Führungstipp

Umgang mit unwilligen Teammitgliedern

Karriere in der IT ist ihr Leib- und Magenthema - und das seit 18 Jahren. Langweilig? Nein, sie endeckt immer wieder neue Facetten in der IT-Arbeitswelt und in ihrem eigenen Job. Sie recherchiert, schreibt, redigiert, moderiert, plant und organisert.
"Mein Team bekam mehrere neue Mitarbeiter. Einem fällt es schwer, mich als Teamleiterin zu akzeptieren. Er nimmt Aufgaben unwillig an und erledigt sie in nur mäßiger Qualität. Wie Abhilfe schaffen, ohne gleich mit Kündigung zu drohen?"
Coach Ulrike Rheinberger: "Positives und negatives Feedback soll man nicht mischen."
Coach Ulrike Rheinberger: "Positives und negatives Feedback soll man nicht mischen."
Foto: Privat

Ulrike Rheinberger, Geschäftsführerin von Peak8 Coaching, rät: " Wenn Sie als Führungskraft unzufrieden mit der Leistung eines Mitarbeiters sind, ist der erste Schritt ein Mitarbeitergespräch, in dem Kritik klar und konstruktiv geäußert wird. In der Einarbeitungszeit sind ein bis zwei Mitarbeitergespräche sinnvoll, um Feedback zu geben und zu erfahren, ob sich der Mitarbeiter zurechtfindet.

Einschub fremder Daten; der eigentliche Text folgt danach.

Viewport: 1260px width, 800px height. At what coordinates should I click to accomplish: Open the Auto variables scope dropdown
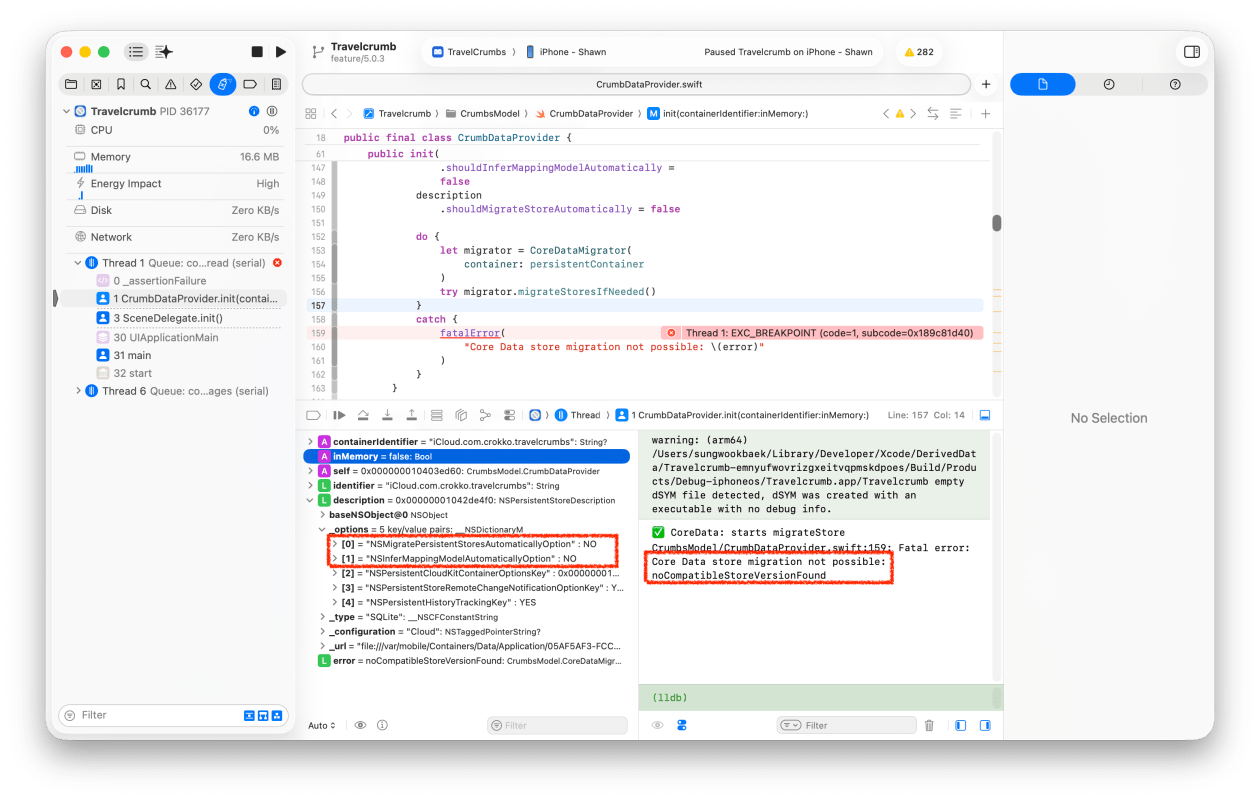click(x=322, y=725)
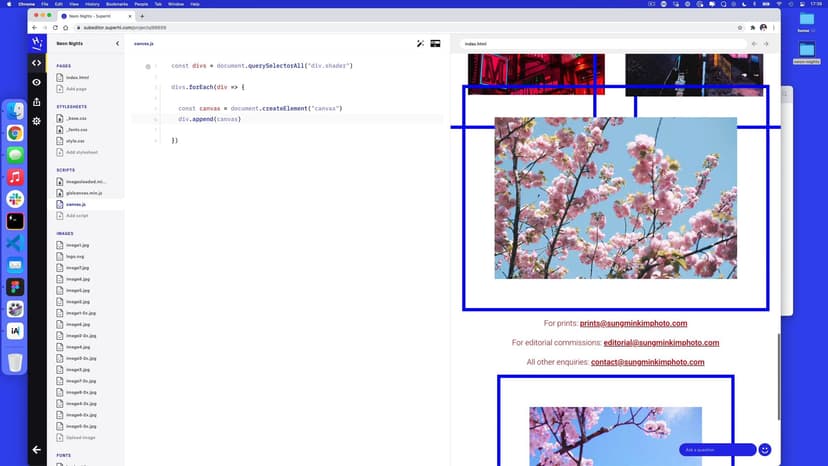Select canvas.js in Scripts list
Image resolution: width=828 pixels, height=466 pixels.
point(76,204)
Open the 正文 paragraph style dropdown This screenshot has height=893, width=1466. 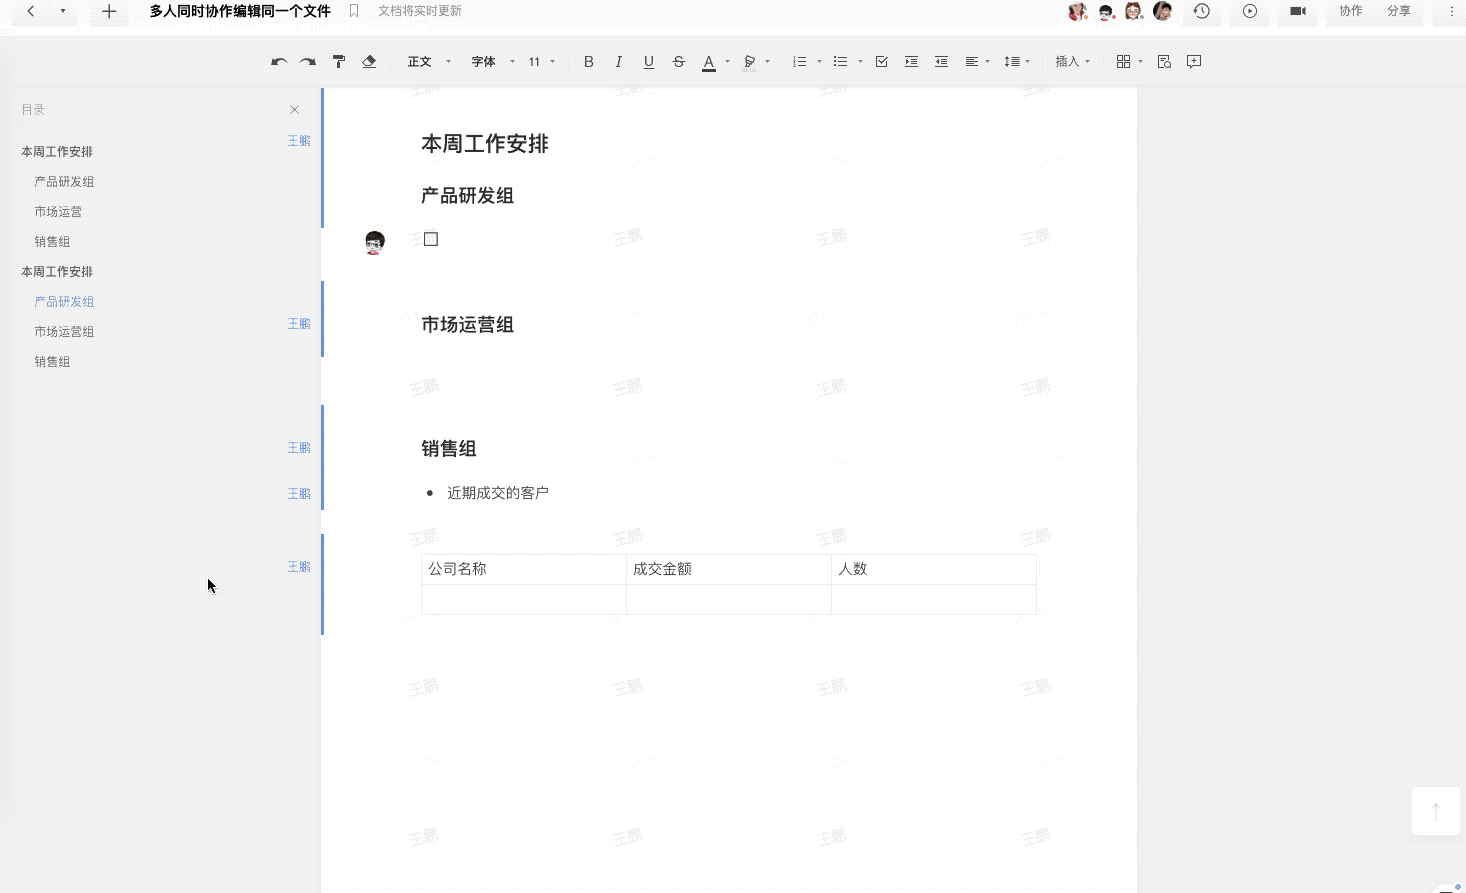click(x=429, y=62)
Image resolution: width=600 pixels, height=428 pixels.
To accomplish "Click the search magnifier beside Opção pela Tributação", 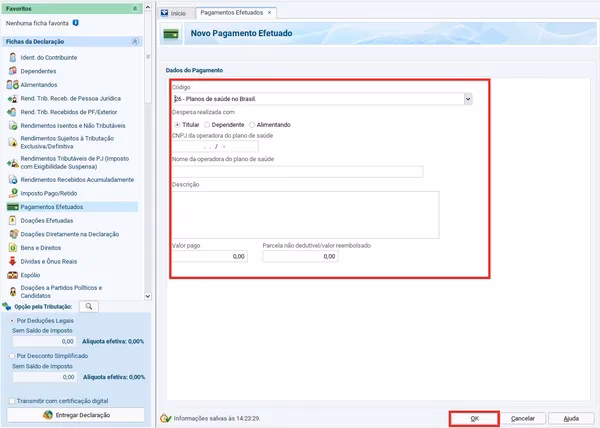I will coord(88,307).
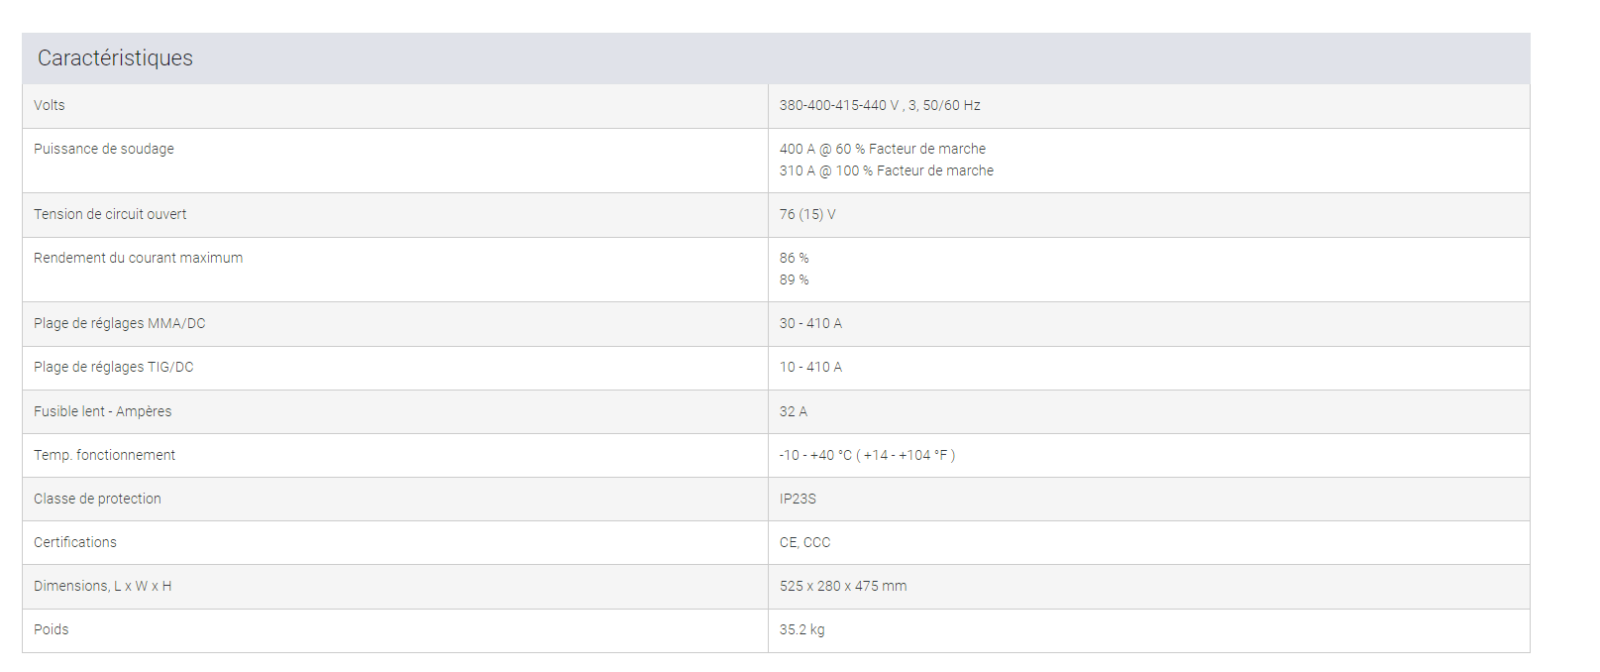The image size is (1600, 672).
Task: Select the 86 % efficiency value
Action: click(794, 258)
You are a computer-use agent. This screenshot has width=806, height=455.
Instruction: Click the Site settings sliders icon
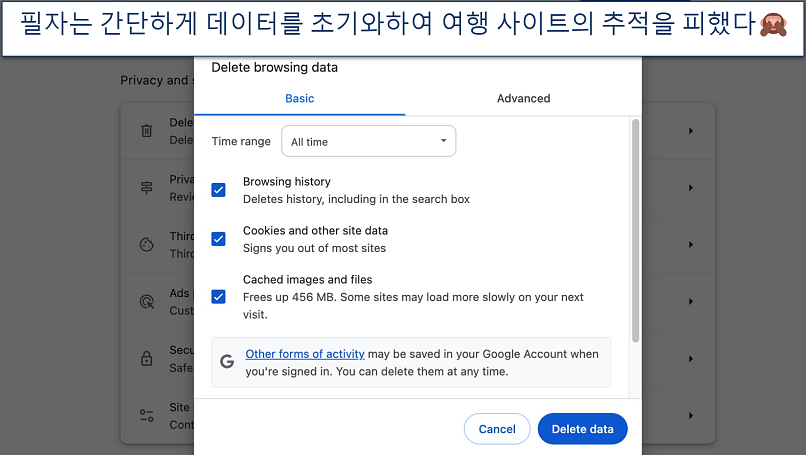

Kündigen Sie das Gespräch ein paar Tagen vorher an. Entwerfen Sie einen kleinen Leitfaden für Mitarbeitergespräche, falls es ihn nicht im Unternehmen gibt. Den erhält auch der Mitarbeiter, damit er sich vorbereiten kann. Kernfragen sind: Was läuft gut, wo gibt es Optimierungsbedarf? Erst stellt der Mitarbeiter seine Sicht dar, dann geben Sie Ihr Feedback, um dann gemeinsam Maßnahmen oder Unterstützung zu vereinbaren. Überlegen Sie sich, welche Leistungen Sie positiv anerkennen und was Sie kritisieren wollen. Achten Sie bei der Formulierung Ihrer Kritik darauf, dass sie konkrete Verhaltensweisen oder Leistungen betrifft und nicht allgemeine Eigenschaften der Person, und unterlassen Sie schwammige Einschätzungen. Also nicht: ,Der akzeptiert mich einfach nicht`, sondern ,Ich war mit der Qualität Ihres Berichts nicht zufrieden.` Vermeiden Sie die Vermischung von positivem und negativem Feedback. Es ist besser, positive und negative Punkte voneinander zu trennen. Zum Schluss stellen Sie klar überprüfbare Forderungen und vereinbaren einen Termin, zu dem Sie deren Erreichung überprüfen."